■ What needs to be done ■
Format every line of the records as a JSON list of strings, one string per line, leaving out blank lines and the pictures.

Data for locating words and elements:
====================

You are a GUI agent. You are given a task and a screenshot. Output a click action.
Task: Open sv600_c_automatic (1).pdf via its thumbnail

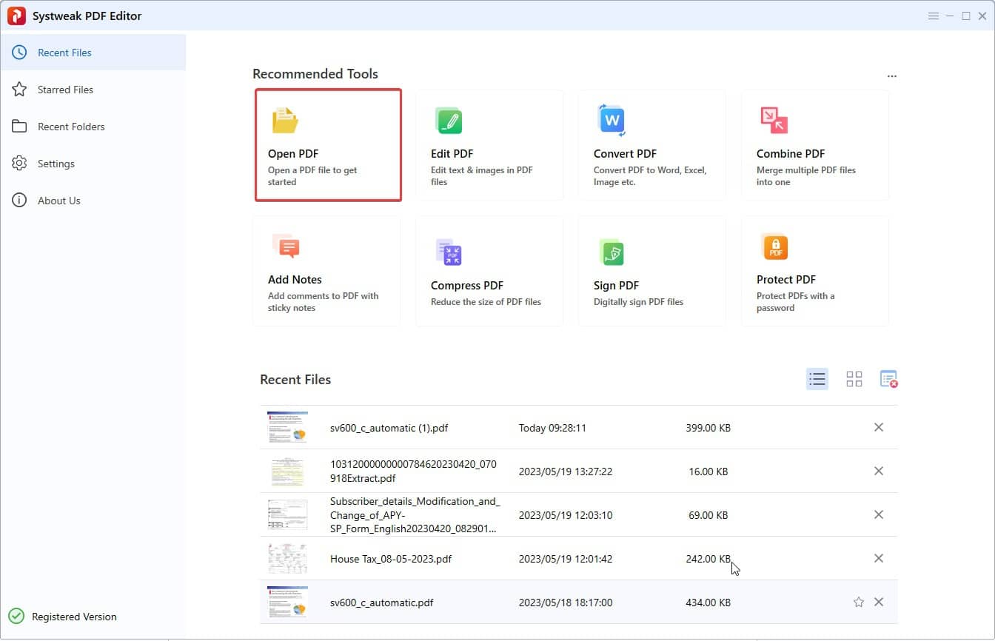(x=287, y=427)
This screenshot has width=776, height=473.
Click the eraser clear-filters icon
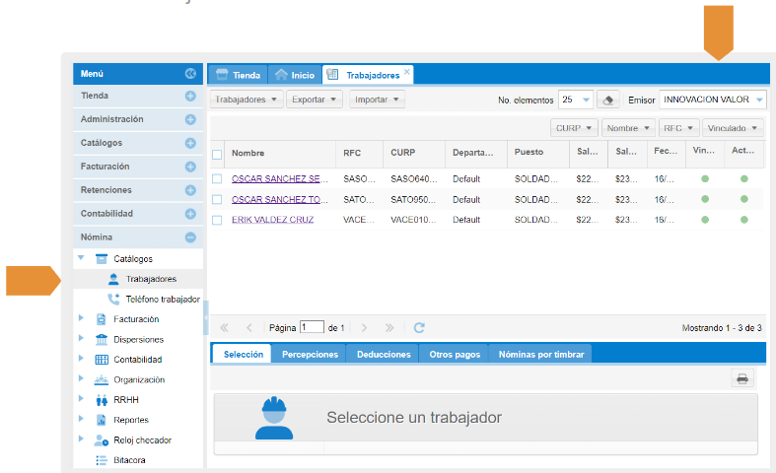point(609,100)
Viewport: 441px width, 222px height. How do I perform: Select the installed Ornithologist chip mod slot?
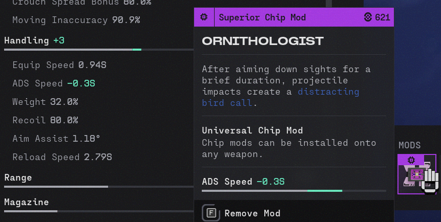[x=417, y=174]
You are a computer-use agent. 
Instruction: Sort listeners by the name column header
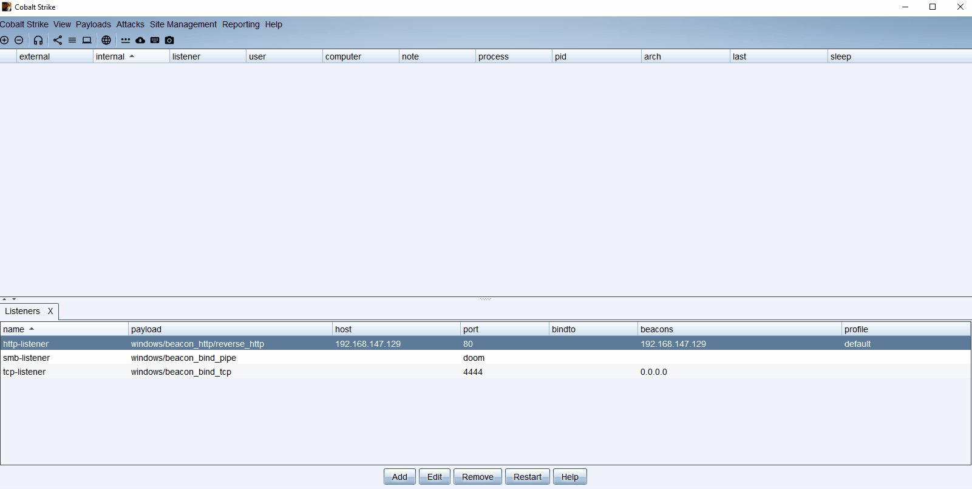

====================

■ Finished exercise ■
[
  "You are a GUI agent. You are given a task and a screenshot. Output a click action.",
  "Task: Open sv600_c_automatic (1).pdf via its thumbnail",
  "(x=287, y=427)",
  "This screenshot has width=776, height=473.",
  "Click the eraser clear-filters icon",
  "point(609,100)",
  "Viewport: 441px width, 222px height. How do I perform: Select the installed Ornithologist chip mod slot?",
  "[x=417, y=174]",
  "You are a computer-use agent. ",
  "Instruction: Sort listeners by the name column header"
]